Namun, alih-alih dieksekusi, Caratacus diizinkan untuk hidup bebas di Roma bersama keluarganya. Apa yang membuat dirinya selamat adalah perkataannya kepada kaisar Claudius dan meninggalkan kesan yang begitu kuat kepada kaisar.
yang berhasil menyentuh Claudius:
"Jika tingkat kebangsawanan dan kekayaan saya diimbangi dengan kesuksesan yang sedang-sedang saja, saya akan datang ke Kota ini sebagai seorang teman dan bukan sebagai tawanan … Tetapi nasibku saat ini, yang sangat buruk bagiku, sangat baik bagimu,” Kata Catuvellauni kepada Claudius, dalam catatan Tacitus, sejarawan Romawi kuno.
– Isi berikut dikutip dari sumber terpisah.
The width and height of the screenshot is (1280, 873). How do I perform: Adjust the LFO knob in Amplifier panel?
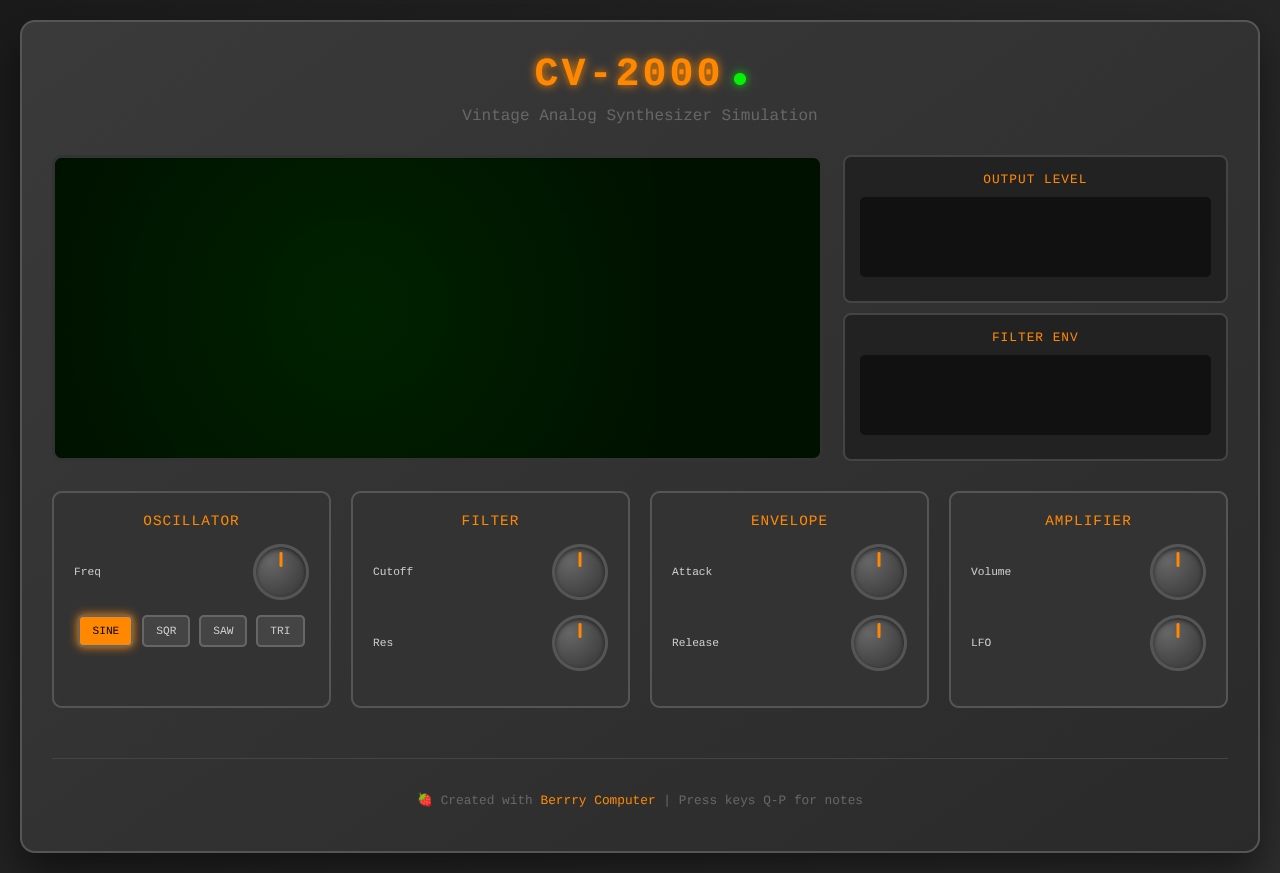coord(1177,642)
“ … Jika aku sekarang diserahkan sebagai orang yang langsung menyerah, baik kekayaanku maupun kemuliaanmu tidak akan mencapai kecemerlangan. Juga benar bahwa dalam kasus saya, pembalasan apa pun akan diikuti dengan pelupaan. Di sisi lain, jika Anda menjaga saya dengan aman dan sehat, saya akan menjadi contoh abadi dari pengampunan Anda."
Akhir dari Britania Raya yang Merdeka
Penaklukan Romawi atas Britania, yang dipimpin oleh Kaisar Claudius pada tahun 43 Masehi, menandai era baru bagi suku Catuvellauni. Seperti banyak suku asli lainnya, mereka secara bertahap berasimilasi ke dalam sistem provinsi Romawi, mengadopsi adat istiadat, hukum, dan struktur pemerintahan Romawi.
Budaya mereka yang dulunya bangga dan independen ditaklukkan oleh Kekaisaran Romawi yang perkasa, meninggalkan jejak-jejak peninggalan mereka dalam bentuk nama-nama tempat, peninggalan arkeologi, dan catatan sejarah.
Namun, terlepas dari asimilasi mereka, semangat Catuvellauni tetap bertahan, meninggalkan jejak yang tak terhapuskan dalam ingatan kolektif Inggris.
“Keberanian mereka dalam menghadapi kesulitan, penguasaan keahlian mereka, dan warisan budaya mereka yang kaya terus menginspirasi ketertarikan dan kekaguman hingga hari ini,” kata Aleksa.
Maka, Aleksa menambahkan, “harus dikatakan bahwa dalam aspek luas sejarah Inggris kuno, suku Catuvellauni berdiri sebagai suku yang dinamis dan berpengaruh yang warisannya masih belum pudar.”
Meskipun kedaulatan mereka mungkin telah hilang ditelan waktu, kenangan mereka tetap hidup, sebuah bukti akan semangat yang tak lekang oleh waktu.